Living Proof That Small Brands Can Make the Big Time

Living Proof That Small Brands Can Make the Big Time

Living Proof That Small Brands Can Make the Big Time

Conventional wisdom is that big beauty companies and brands have a near monopoly on big stars and new technology. Jennifer Aniston is Living Proof they don't.

The star of "Friends" in the 1990s and numerous films since waited decades to do her first beauty endorsement, and when she did chose largely unknown brand Living Proof to back in a deal reached late last year. Now, she's having a big impact.

Since Ms. Aniston's webisode series for small ultra-prestige brand launched in May, combined with a spring print campaign featuring her in Vogue, In Style and Glamour, the brand's online sales at LivingProof.com have soared fivefold, the company said, though it declined to give specifics. Living Proof's brand awareness has more than doubled (up 140% the company said) from a year ago. And this comes despite a still-modest 148,000 YouTube views so far for the first installment of the "Good Hair Day" series.

Living Proof may still be well down the awareness list compared to the likes Pantene, Tresemme and even salon brands like Redken. But in May it did for the first time crack the top 300 on Total Beauty's "Share of Audience" report, which ranks brands based on web traffic they generate at review site TotalBeauty.com.
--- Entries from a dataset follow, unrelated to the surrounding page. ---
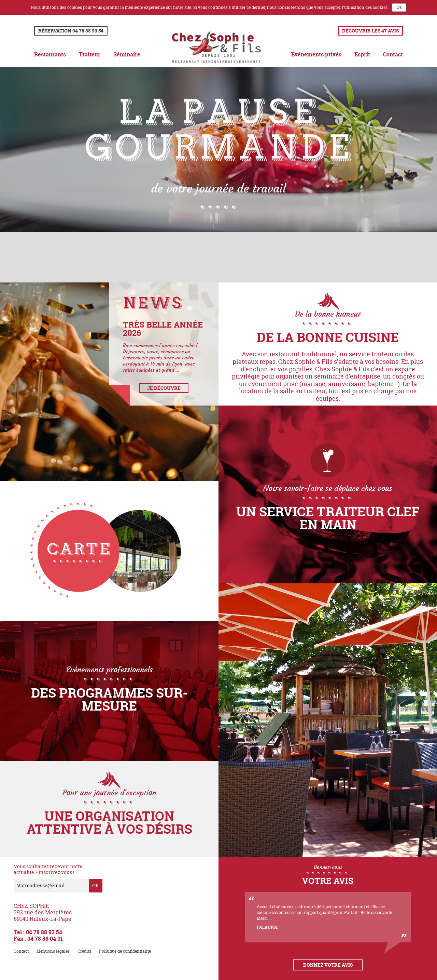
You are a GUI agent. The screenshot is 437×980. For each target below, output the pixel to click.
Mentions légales (53, 951)
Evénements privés (316, 54)
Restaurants (50, 54)
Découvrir (370, 30)
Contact (393, 54)
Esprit (362, 54)
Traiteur (90, 54)
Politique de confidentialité (125, 951)
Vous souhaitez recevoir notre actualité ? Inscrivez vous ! (48, 869)
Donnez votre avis (328, 965)
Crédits (84, 951)
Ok (399, 7)
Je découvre (164, 388)
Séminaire (127, 54)
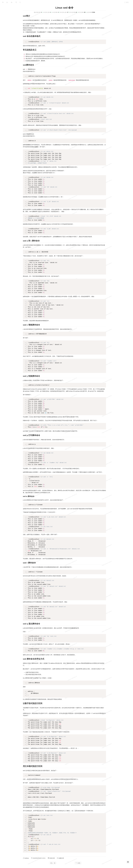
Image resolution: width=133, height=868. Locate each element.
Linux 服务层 (6, 19)
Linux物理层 (6, 11)
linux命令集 (5, 22)
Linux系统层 (6, 15)
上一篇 (66, 863)
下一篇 (92, 863)
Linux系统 (14, 7)
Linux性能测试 (6, 26)
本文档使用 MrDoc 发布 (7, 31)
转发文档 (65, 858)
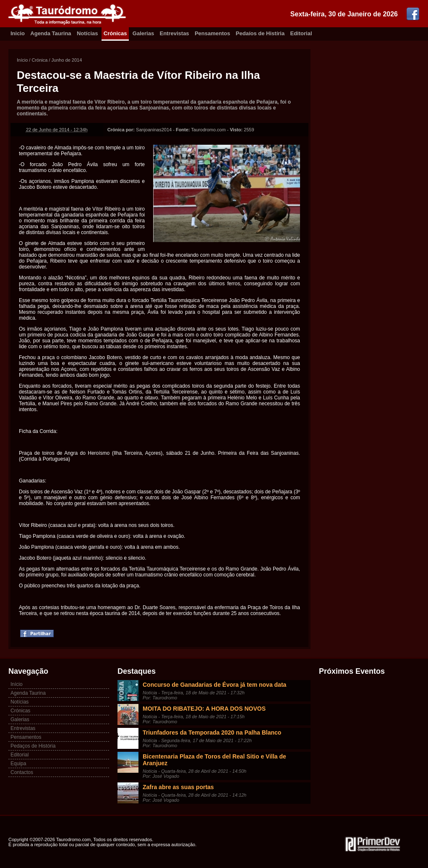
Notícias (87, 33)
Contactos (22, 772)
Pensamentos (212, 33)
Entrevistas (175, 33)
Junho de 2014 (67, 60)
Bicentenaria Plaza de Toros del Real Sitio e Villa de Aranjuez (214, 760)
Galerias (143, 33)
Google Trends indicates search volume for Living Proof has passed that of well-established salon brand Biolage.

Sales are also up at key retailers Sephora and Ulta, where Living Proof sells most of its product, though the privately-held company isn't divulging sales are other than that they remain "under $100 million," said CMO Grace Ray. But she's clearly happy with the job Ms. Aniston, who also took an equity stake in Living Proof as part of her deal, is having on the brand.

Ms. Aniston had been approached by just about every company in the beauty industry the past two decades, said Ms. Ray, herself a veteran of L'Oreal and Smashbox, who joined Living Proof in 2011 after the latter's acquisition by Estee Lauder.
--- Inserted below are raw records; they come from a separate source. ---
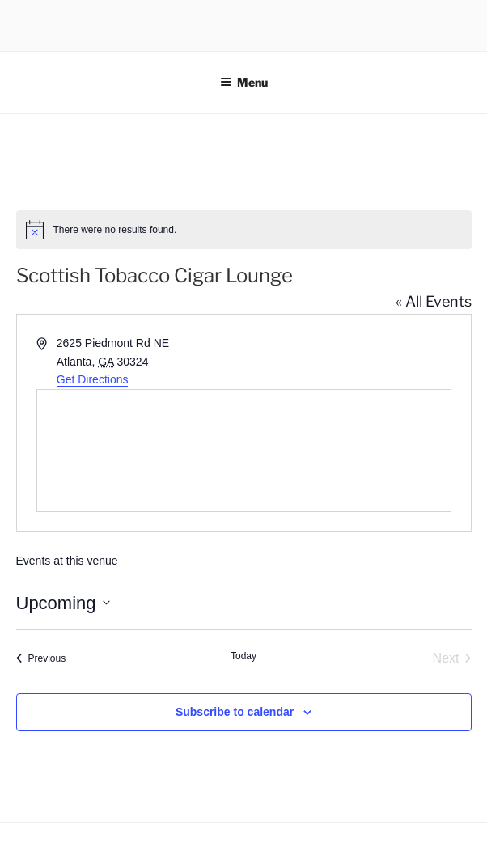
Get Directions (92, 379)
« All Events (434, 301)
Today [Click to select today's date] (244, 656)
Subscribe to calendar (235, 712)
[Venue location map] (244, 451)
But the others "just didn't feel right" for Ms. Aniston, according to Ms. Ray. "What really drew her to the brand was our science."
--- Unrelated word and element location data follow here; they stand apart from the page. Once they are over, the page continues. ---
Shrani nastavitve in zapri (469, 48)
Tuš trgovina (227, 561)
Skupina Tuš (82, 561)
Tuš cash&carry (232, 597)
For her part, Ms. Aniston said in a statement: "Being part of a new company is exciting. I only get behind products that actually work for me."

Living Proof was launched originally in 2004 (the same year "Friends" ended its run on NBC) when Polaris Ventures co-founder Jon Flint approached Massachusetts Institute Technology professor and prolific biotech inventor Robert Langer about applying his skills to the beauty industry. The first products didn't emerge until 2009 on QVC.

Mr. Langer, earlier this year awarded the Presidential Medal of Technology and Innovation, holds more than 800 biotech patents covering weightier things like treatments for cancer, diabetes and schizophrenia. But he's also developed the molecules behind Living Proof's NoFrizz and Full products for smoothing and volumizing hair. They sell at a steep $26 per 8-ounce bottle at Ulta, well above even pricey salon brands.

Financing round

Moving beyond Mr. Flint and Polaris, Living Proof in February secured a $30 million financing round led by healthcare investment bank firm Leerink Swann, which could fuel further marketing and expansion. And before Ms. Aniston, Living Proof also had added some star power in recruiting former PepsiCo and Victoria's Secret marketing executive Jill Beraud as CEO in 2011.

Ms. Aniston's deal is unusual in including an ownership stake and say in product development, something most industry deals with bigger players can't or don't include, Ms. Ray said.

"We weren't looking for a typical spokesperson," Ms. Ray said. "We were looking for someone who was really aligned with our business."

Badger & Winters, New York, handles creative work on Living Proof along with digital agency Protagonist, Los Angeles; Guggenheim, New York, on webisode production and Full Picture, New York, on PR.